§ TASK TO COMPLETE:
Below are the records; give again exactly the lines that run from the one with "This screenshot has height=878, width=1372." through the last line.

--- SUPPLIED MATERIAL Enclosed Below ---

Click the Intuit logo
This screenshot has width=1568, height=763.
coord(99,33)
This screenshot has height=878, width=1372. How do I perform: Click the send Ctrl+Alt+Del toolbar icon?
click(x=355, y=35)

--- End of Enclosed SUPPLIED MATERIAL ---

§ OUTPUT OF THE TASK:
This screenshot has height=878, width=1372. How do I perform: Click the send Ctrl+Alt+Del toolbar icon?
click(x=355, y=35)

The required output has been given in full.